La vie a-t-elle un sens  ? Ou seulement celui qu’on lui donne  ?


Je vais vous résumer ce que je suis en train de vivre : on est samedi matin, assez tôt, je suis au milieu de mon jeûne intermittent de 16h et la question qui m’est posée n’est rien d’autre que : « la vie a-t-elle un sens ? » J’aurais pu la refuser, me dire qu’elle est trop énorme – la vie a-t-elle un sens ? – me dire, avec sagesse, qu’il est impossible d’y répondre en 4 minutes…

Mais non, vous l’avez choisie  !

Oui, car je crois que c’est ce que la philosophie nous demande d’oser, même en 4 minutes : nous confronter aux plus grandes questions – au moins pour voir ce que ça nous fait  ! Alors je dirais qu’il y a trois cas de figure. 1 : la vie a du sens. 2 : la vie n’a pas de sens mais on peut lui en donner.

La vie a-t-elle un sens  ? Ou seulement celui qu’on lui donne  ?

3 : la vie n’a pas de sens et on ne peut pas lui en donner.

Alors commençons par le premier cas : la vie a du sens…

  1. La vie a du sens si l’on est croyant et qu’on la pense créée par Dieu. Elle a du sens si l’on est stoïcien ou spinoziste et que l’on pense le Cosmos traversé par une nécessité cohérente et rationnelle.

    Elle a du sens si l’on est hégélien et que l’on voit cette nécessité cohérente se dérouler avec le temps, au travers des siècles. Bref, elle a du sens si l’on pense que l’être… a une raison d’être. Et dans ce cas nos vies individuelles prennent leur sens de leur inscription dans ce sens supérieur.

Mais l’objection arrive vite : Dieu semble souvent absent, ou au moins en congés. Génocides, massacres, pogroms, famines, épidémies : difficile de rester stoïcien, chrétien, spinoziste, hégélien. Difficile, devant l’insensé de maux non relatifs mais absolus, de continuer à répéter qu’une nécessité supérieure et cohérente est à l’œuvre dans l’Histoire et que la vie a, en conséquence, un sens.

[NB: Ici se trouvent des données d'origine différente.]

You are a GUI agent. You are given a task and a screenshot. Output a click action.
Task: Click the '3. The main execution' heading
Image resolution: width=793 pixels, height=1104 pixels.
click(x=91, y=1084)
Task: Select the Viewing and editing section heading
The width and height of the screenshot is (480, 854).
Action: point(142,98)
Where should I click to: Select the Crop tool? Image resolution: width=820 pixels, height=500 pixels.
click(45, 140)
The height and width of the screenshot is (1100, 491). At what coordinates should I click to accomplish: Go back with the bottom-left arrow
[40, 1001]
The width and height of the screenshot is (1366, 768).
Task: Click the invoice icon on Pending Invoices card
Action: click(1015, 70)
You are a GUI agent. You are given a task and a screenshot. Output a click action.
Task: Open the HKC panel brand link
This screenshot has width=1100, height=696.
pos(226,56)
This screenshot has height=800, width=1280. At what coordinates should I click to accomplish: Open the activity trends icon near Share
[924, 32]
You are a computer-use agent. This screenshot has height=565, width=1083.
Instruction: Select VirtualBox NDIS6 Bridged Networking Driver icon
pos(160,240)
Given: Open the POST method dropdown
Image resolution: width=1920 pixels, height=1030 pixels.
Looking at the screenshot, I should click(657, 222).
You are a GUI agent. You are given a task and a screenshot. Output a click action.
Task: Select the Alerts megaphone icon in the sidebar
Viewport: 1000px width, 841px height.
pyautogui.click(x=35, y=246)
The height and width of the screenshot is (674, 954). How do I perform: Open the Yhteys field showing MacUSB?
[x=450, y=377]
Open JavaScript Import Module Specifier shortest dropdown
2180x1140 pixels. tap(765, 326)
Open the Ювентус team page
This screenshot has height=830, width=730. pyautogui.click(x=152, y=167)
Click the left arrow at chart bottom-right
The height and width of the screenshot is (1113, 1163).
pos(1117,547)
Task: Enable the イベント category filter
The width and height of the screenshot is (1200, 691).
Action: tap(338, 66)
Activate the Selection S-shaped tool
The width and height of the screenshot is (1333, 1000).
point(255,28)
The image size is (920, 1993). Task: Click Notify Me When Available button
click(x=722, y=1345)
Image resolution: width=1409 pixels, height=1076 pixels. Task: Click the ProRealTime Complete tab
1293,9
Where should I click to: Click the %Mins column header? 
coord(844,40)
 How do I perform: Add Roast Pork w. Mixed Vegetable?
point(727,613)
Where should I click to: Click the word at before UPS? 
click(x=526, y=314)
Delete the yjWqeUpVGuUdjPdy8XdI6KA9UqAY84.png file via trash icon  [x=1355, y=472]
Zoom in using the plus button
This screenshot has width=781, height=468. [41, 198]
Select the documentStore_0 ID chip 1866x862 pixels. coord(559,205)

Elle semble plutôt insensée et n’aller nulle part : n’avoir de sens ni au sens de signification, ni au sens de direction. Autre objection d’ailleurs, sans même aller chercher l’existence du mal radical et de la folie insensée des hommes : la vie est juste la vie, elle est là par hasard et non par nécessité, elle résulte d’une simple évolution du vivant, qui n’a pas d’autre sens que d’être…ce qu’elle est. Bref, l’être est, mais sans raison d’être supérieure.

2. La vie n’a pas de sens mais on va essayer de lui en donner. C’est la réponse de votre fils, Marlène.

La réponse d’un humanisme non religieux. La vie biologique est juste la vie mais nous humains, nous ne nous contentons pas de vivre ; nous essayons de donner du sens à cette vie.

Et comment on fait ? Pour donner du sens à une vie qui n’en a pas ?

Il y a plein de manières de le faire.

L’amour par exemple. L’amour n’est pas une nécessité biologique ; on peut se reproduire sans s’aimer. Nous pouvons donner du sens à la vie en étant capables d’un amour qui excède les besoins de la vie biologique.

Autre option : le progrès. Essayer sans cesse de s’améliorer, se battre sans cesse pour que l’Histoire progresse dans le bon sens et pas dans le mauvais. Ce n’est pas facile mais c’est une manière – ce souci moral ou éthique – de donner du sens à la vie.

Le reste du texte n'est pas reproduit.